● **WHAT IS EXPECTED**
Copy out the lines running from the one containing "Click the Search input field" through the one containing "coord(35,30)", both included, word for word, and leave the pictures out.
== RECORDED DATA
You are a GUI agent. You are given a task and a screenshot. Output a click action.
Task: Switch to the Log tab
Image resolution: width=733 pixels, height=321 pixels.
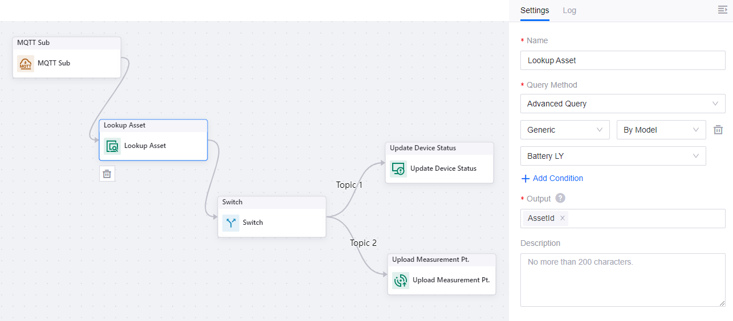569,10
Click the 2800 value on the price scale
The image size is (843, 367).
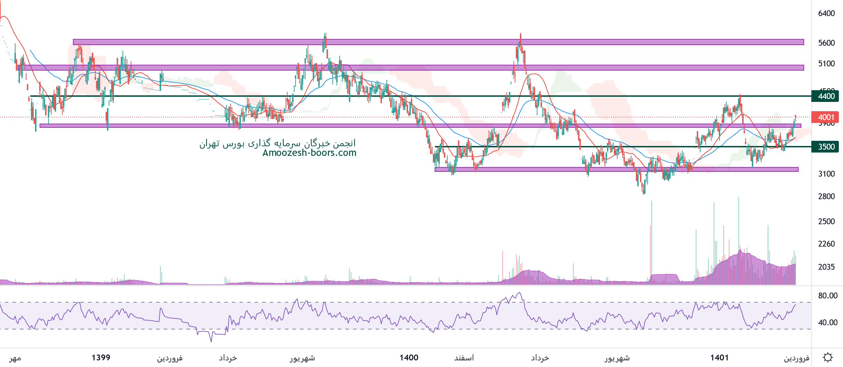coord(826,196)
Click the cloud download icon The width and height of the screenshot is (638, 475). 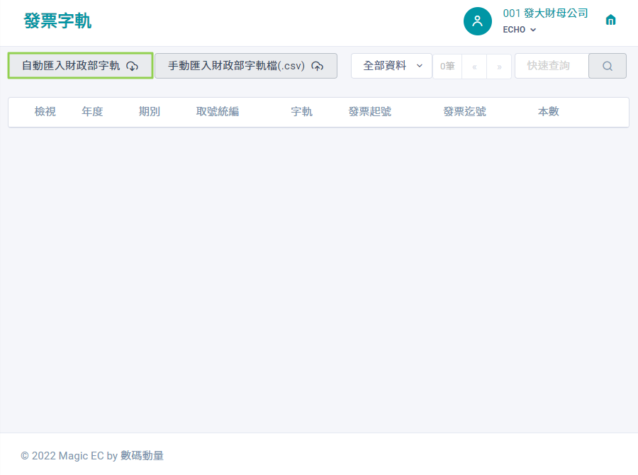(133, 66)
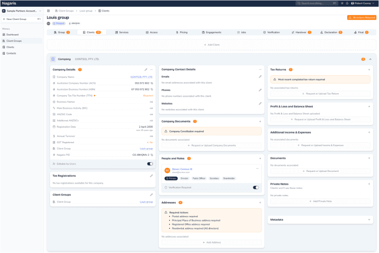Screen dimensions: 379x253
Task: Collapse the Metadata section
Action: 369,219
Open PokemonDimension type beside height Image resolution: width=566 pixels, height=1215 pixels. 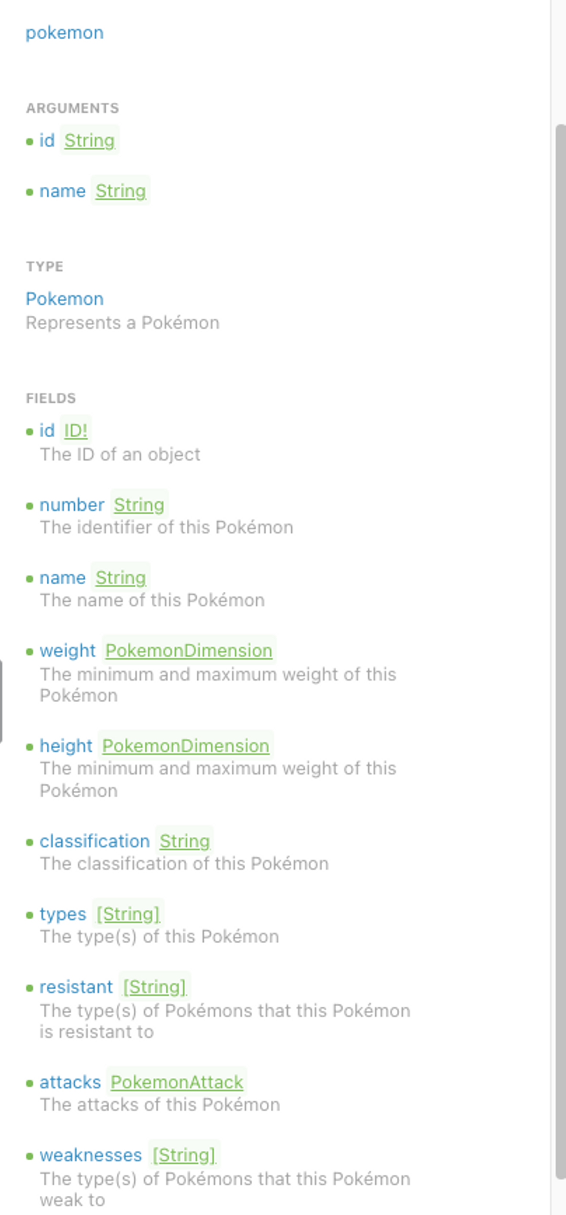(x=186, y=746)
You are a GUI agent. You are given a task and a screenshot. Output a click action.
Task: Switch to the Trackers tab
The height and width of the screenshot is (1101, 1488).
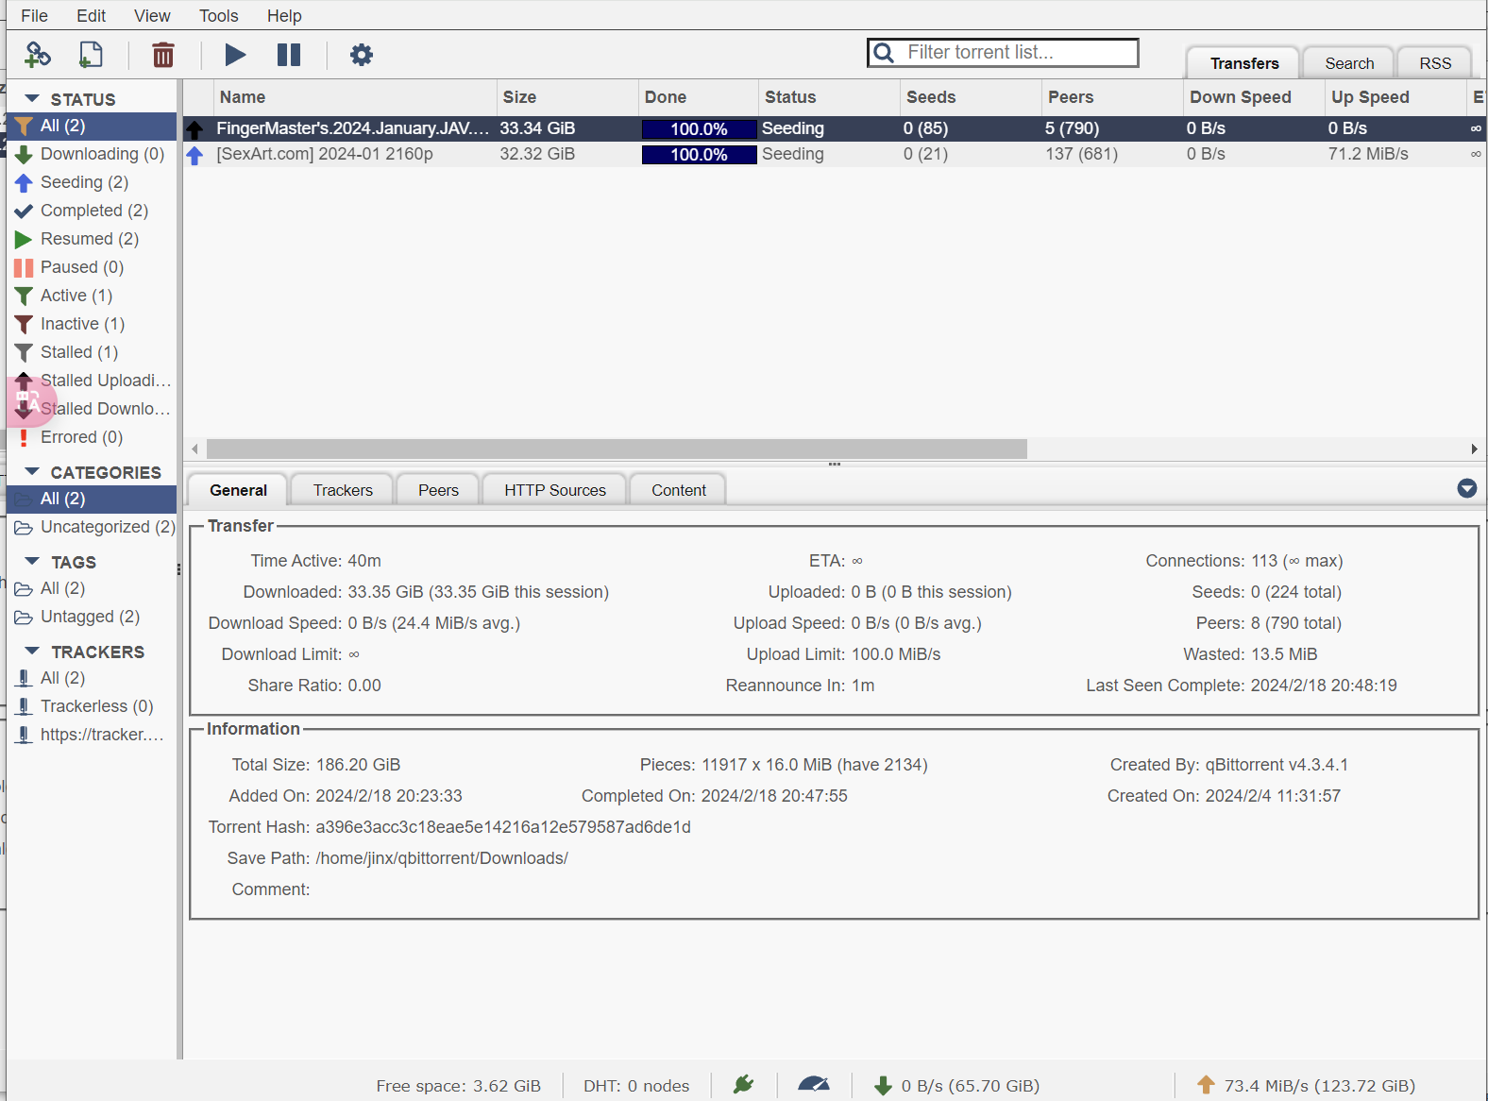[343, 490]
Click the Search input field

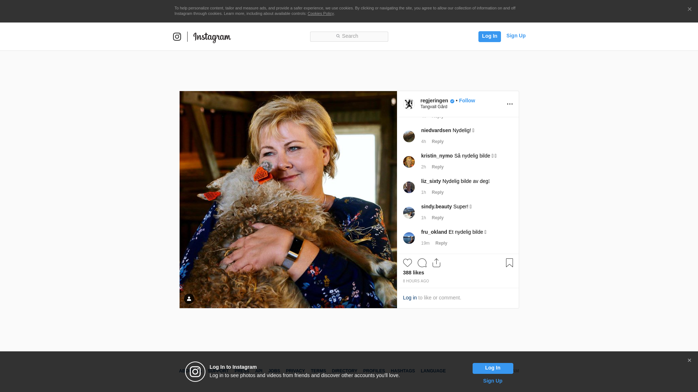coord(349,36)
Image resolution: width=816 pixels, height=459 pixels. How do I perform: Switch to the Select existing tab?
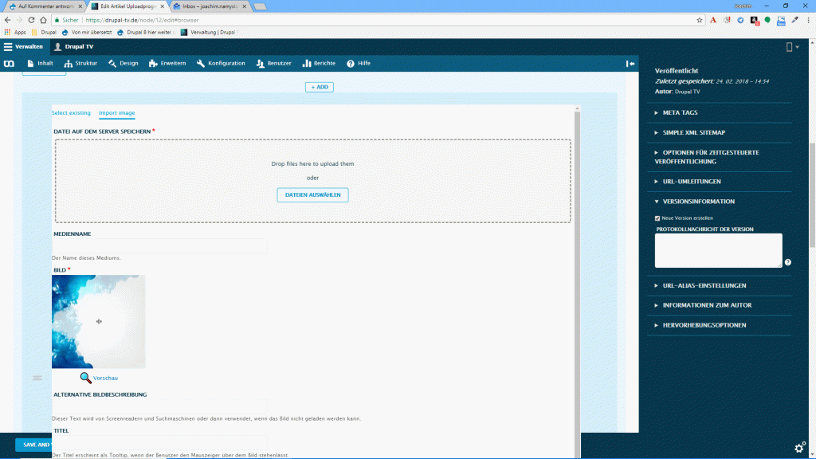(71, 113)
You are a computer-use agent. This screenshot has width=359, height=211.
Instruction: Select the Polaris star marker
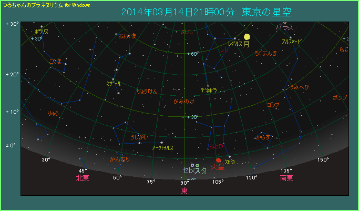[x=42, y=26]
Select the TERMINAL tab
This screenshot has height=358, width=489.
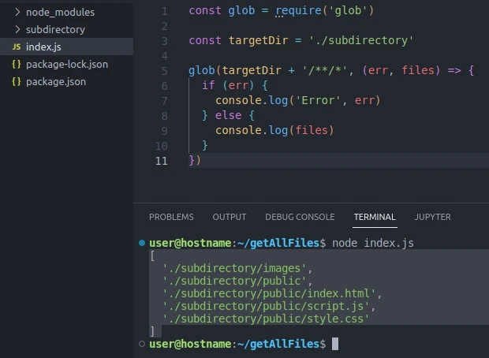(375, 217)
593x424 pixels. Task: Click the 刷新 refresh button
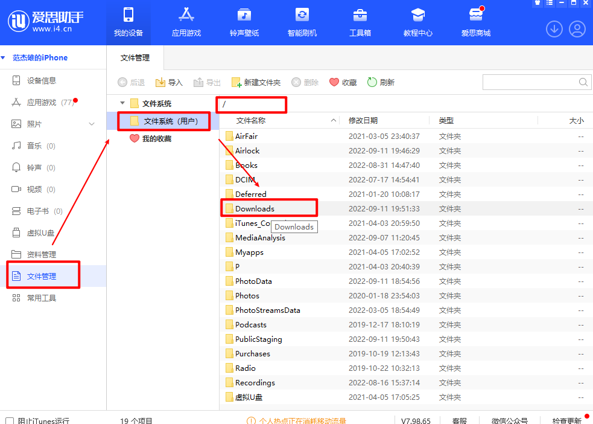click(x=381, y=83)
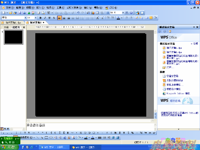Viewport: 200px width, 150px height.
Task: Click the 开始 Start button
Action: pos(9,147)
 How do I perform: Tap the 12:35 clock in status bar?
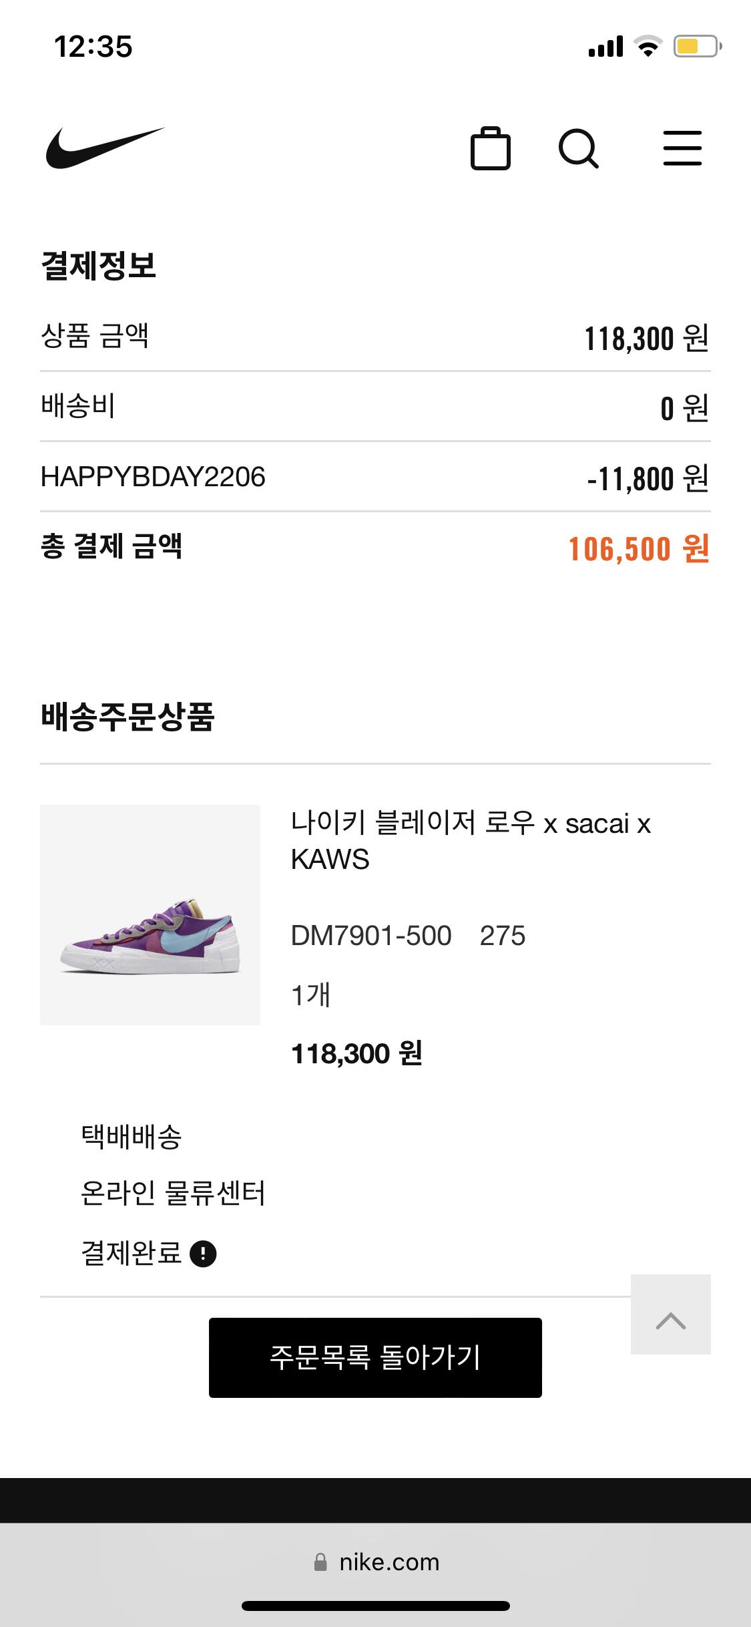[93, 47]
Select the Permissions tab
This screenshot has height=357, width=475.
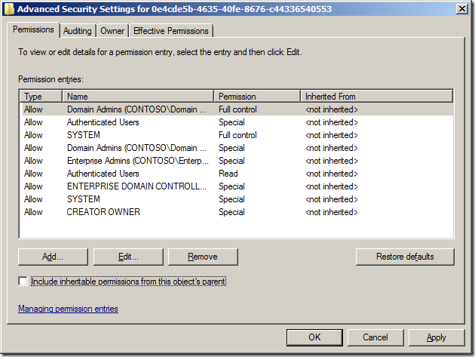coord(35,30)
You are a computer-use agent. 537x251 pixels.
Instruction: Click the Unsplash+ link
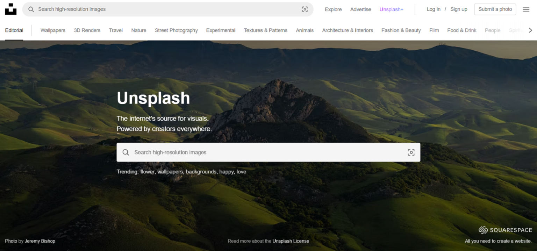tap(391, 9)
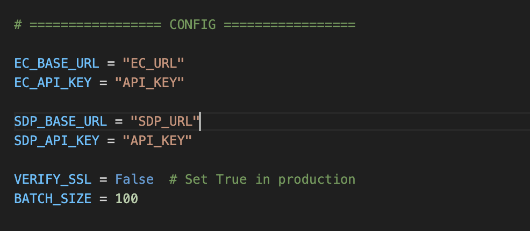Click the equals sign after SDP_API_KEY
The image size is (530, 231).
(111, 141)
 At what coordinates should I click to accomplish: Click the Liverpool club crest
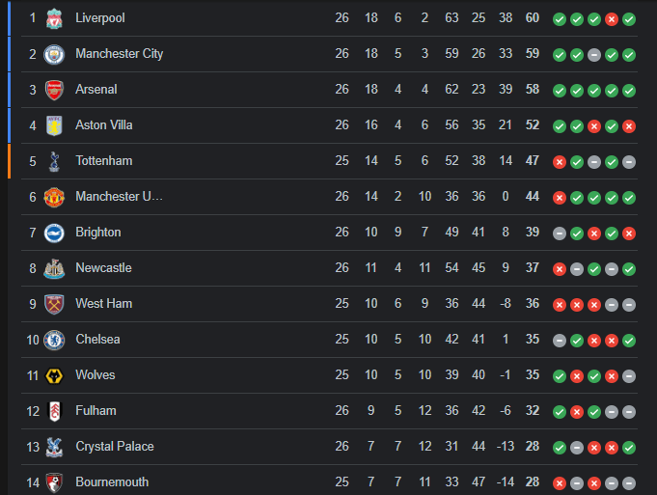(54, 19)
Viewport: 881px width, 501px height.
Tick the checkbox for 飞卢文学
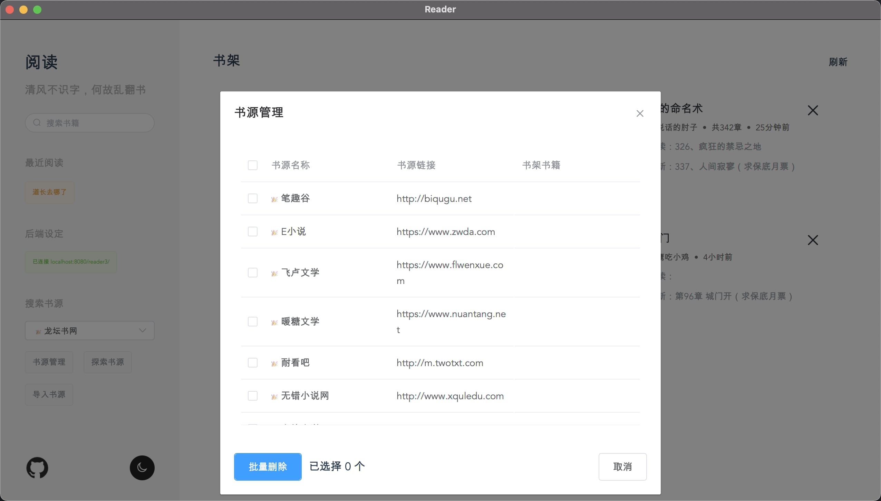tap(253, 273)
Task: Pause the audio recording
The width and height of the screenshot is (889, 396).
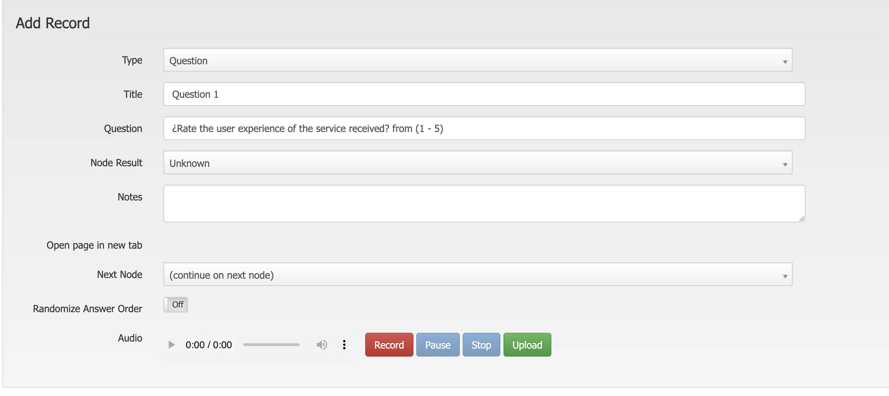Action: tap(438, 345)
====
● **EXERCISE RESULT**
Click the Search input field

coord(349,36)
Image resolution: width=816 pixels, height=459 pixels. How do I perform: Switch to the Select existing tab?
(71, 113)
You are a computer-use agent. This screenshot has width=359, height=211.
Instruction: Select the Polaris star marker
[x=42, y=26]
Select the TERMINAL tab
This screenshot has height=358, width=489.
(375, 217)
593x424 pixels. Task: Click the 刷新 refresh button
click(x=381, y=83)
Viewport: 200px width, 150px height.
Task: Click the 开始 Start button
Action: pos(9,147)
 How do I perform: Tap the 12:35 clock in status bar?
[93, 47]
Select the Permissions tab
This screenshot has height=357, width=475.
coord(35,30)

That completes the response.